Date of Award

2015

Degree Type

Thesis

Degree Name

Doctor of Philosophy

School

School of Education

Faculty

Faculty of Education and Arts

Abstract

Teacher educators worldwide are seeking ways to develop stronger links with schools, to improve the quality of initial teacher preparation. In this study the researcher investigated a residency approach to initial teacher education (ITE) in a one-year Graduate Diploma of Education course designed to prepare primary school teachers at a university in Western Australia. A mixed methods inquiry approach was employed to examine the nature and quality of the professional learning experiences of the pre-service teacher participants.

The Teacher Residency Program (TRP) was based on a medical residency model, with residents given a semester-length placement in two schools. Each placement provided a continuous two-day per week placement and concluded with a five-week fulltime block teaching experience. University course work complemented the in-school practical experience during each of the placement periods. The researcher used concurrent nested research design with quantitative data embedded in the qualitative data to explore the professional learning of the residents; Specifically, the researcher sought evidence of perspective transformation in the residents’ learning process, and a determination of how particular elements of the TRP supported or hindered residents’ professional development.

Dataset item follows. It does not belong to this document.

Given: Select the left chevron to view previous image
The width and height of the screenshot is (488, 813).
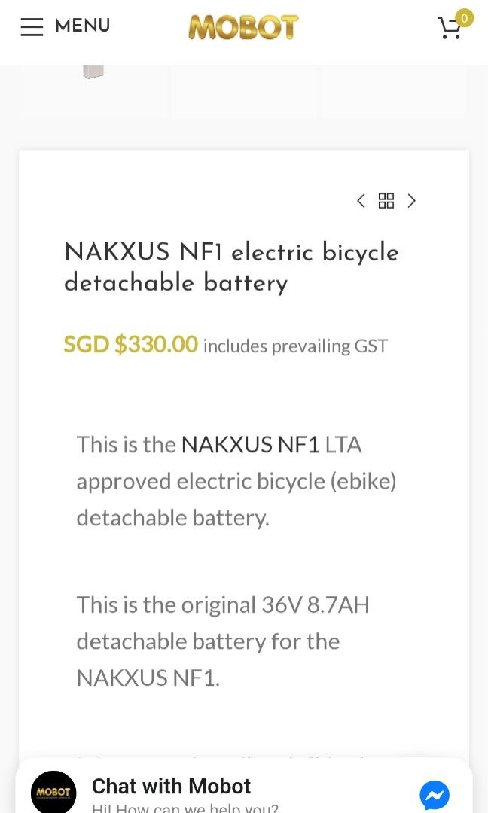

The findings indicate that the residents perceived their professional learning as one of continuous growth. The data confirm that the TRP provided a professionally oriented study of teaching that provided time and opportunity for cumulative learning from both course work and practical teaching. Through the lens of a transformative learning paradigm, the study found that individual development in the TRP varies considerably. Further the residents experienced perspective transformation relating to a range of aspects about learning to teach. The process of transforming perspectives about teaching and learning was multidimensional, individualistic and contextually dependent. Elements of the TRP that assisted residents’ professional development were the concurrent university course work integrated with extended clinical school placement; the opportunities for continuous two-day per week school placement; the block practicum and the two different school placement learning experiences. Aspects that appeared to hinder residents’ professional development were related to the quantity and quality of the university course work offered; the discrepancies that the residents experienced between what they studied about teaching and what they experienced in schools; differences between mentor teachers, and the length of the course. The findings of this study have implications relevant to other ITE programs for improving the learning outcomes of pre-service teachers.